The answer should consist solely of the lines from the first one below through the line containing "Given: Open Telegram from the taskbar", copied exactly.
**** EXCERPTED DATA
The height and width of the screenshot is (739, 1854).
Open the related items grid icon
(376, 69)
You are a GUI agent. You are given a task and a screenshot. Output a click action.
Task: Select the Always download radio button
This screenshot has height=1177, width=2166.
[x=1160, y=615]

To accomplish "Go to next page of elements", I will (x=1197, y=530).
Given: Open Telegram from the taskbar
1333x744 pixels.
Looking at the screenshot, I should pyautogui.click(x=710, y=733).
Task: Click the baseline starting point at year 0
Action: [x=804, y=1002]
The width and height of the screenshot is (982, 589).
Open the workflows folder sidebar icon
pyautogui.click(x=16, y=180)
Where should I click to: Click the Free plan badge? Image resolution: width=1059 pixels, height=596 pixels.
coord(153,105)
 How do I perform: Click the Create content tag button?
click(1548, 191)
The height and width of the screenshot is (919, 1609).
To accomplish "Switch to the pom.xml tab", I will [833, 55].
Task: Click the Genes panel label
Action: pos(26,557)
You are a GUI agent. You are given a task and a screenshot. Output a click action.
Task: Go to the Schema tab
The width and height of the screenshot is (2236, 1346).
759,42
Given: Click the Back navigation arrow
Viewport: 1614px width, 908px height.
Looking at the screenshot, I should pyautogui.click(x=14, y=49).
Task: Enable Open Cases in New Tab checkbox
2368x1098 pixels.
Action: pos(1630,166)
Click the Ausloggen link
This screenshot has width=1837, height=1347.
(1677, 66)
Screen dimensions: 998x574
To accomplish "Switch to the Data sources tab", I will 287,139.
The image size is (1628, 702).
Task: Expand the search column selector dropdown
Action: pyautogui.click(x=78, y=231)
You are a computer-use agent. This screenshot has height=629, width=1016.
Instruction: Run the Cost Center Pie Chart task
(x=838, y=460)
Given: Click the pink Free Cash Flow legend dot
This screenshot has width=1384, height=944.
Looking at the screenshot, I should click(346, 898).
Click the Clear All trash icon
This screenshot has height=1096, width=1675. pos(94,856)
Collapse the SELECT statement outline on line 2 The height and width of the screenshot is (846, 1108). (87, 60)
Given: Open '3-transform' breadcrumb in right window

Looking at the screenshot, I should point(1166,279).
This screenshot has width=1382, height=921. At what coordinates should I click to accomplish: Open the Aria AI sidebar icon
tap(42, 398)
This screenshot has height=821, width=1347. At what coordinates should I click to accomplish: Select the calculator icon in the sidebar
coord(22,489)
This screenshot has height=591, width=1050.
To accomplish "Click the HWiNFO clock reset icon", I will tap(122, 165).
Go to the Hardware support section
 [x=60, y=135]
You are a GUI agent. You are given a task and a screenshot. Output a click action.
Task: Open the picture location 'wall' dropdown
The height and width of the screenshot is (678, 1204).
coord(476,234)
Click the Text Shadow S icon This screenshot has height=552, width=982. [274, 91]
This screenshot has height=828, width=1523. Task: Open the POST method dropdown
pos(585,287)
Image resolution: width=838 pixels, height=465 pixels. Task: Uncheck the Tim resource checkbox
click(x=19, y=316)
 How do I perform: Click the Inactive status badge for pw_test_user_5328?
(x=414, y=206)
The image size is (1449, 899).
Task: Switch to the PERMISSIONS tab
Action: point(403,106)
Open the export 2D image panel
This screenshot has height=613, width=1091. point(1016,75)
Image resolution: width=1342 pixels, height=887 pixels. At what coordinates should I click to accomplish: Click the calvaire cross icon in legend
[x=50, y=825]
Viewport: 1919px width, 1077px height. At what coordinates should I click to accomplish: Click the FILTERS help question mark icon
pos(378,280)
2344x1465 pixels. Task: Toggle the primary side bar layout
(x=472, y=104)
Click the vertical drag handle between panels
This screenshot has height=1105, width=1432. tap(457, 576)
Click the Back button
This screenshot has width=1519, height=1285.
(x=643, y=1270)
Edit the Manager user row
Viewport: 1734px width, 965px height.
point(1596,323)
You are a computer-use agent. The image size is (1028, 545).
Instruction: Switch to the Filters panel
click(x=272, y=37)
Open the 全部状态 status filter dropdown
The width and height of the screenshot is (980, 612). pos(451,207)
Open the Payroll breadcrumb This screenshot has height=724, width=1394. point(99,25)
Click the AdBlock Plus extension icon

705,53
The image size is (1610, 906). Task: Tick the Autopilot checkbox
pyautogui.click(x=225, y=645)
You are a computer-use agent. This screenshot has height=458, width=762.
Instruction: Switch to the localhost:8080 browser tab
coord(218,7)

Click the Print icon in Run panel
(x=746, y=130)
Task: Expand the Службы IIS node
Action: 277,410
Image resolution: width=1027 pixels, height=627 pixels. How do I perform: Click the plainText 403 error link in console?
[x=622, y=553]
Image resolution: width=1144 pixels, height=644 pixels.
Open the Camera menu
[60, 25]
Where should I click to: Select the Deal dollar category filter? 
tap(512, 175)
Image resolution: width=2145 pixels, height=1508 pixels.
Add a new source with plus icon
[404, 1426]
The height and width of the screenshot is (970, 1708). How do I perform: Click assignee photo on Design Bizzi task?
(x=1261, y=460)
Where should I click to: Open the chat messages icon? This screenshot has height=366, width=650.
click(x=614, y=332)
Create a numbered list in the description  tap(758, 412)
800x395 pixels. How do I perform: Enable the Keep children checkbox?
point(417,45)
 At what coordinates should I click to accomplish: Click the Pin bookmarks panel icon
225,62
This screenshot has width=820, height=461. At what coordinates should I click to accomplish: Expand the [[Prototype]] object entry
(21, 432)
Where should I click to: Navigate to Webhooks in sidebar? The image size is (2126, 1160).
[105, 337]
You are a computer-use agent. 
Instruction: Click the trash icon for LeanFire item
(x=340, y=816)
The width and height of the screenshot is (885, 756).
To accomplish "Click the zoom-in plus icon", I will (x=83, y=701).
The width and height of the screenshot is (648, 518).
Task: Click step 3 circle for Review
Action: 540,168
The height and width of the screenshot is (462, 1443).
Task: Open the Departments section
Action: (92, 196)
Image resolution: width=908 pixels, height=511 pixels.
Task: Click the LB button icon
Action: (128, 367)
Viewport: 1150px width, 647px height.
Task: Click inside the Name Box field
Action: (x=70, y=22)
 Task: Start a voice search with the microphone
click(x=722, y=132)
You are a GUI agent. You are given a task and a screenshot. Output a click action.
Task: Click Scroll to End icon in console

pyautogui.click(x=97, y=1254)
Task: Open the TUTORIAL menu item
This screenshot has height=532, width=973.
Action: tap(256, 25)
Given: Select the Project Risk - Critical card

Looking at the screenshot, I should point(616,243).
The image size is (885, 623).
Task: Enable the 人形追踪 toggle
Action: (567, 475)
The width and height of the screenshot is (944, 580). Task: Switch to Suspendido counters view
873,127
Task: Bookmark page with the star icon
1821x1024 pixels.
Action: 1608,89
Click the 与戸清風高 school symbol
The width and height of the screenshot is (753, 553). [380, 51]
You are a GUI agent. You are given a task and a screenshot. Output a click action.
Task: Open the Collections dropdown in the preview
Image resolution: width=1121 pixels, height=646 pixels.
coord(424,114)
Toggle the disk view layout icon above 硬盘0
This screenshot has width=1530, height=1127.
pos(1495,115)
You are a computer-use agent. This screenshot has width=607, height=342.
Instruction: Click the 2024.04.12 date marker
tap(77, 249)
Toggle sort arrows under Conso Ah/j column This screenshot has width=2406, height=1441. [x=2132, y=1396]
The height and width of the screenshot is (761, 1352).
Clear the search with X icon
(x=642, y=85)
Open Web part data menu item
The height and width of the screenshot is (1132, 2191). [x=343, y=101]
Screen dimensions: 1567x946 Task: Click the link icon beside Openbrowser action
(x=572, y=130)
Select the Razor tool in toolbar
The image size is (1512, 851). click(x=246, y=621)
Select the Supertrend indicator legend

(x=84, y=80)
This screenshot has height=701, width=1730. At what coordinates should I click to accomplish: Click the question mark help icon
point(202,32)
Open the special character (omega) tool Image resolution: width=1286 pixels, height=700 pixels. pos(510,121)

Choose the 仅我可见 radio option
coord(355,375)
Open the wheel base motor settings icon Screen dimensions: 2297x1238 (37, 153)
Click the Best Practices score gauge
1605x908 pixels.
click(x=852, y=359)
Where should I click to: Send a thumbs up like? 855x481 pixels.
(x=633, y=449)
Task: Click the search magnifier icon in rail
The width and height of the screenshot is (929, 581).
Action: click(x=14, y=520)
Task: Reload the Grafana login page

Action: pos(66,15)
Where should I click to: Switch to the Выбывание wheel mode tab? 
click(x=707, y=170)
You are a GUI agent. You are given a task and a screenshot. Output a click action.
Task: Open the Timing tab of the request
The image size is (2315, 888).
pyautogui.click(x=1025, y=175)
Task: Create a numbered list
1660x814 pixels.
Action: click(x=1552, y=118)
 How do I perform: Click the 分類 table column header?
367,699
********
FINISHED TASK
The height and width of the screenshot is (739, 1854).
Open the related items grid icon
(376, 69)
You are a GUI agent. You are given a task and a screenshot. Output a click action.
Task: Select the Always download radio button
This screenshot has height=1177, width=2166.
[x=1160, y=615]

To accomplish "Go to next page of elements", I will (x=1197, y=530).
Given: Open Telegram from the taskbar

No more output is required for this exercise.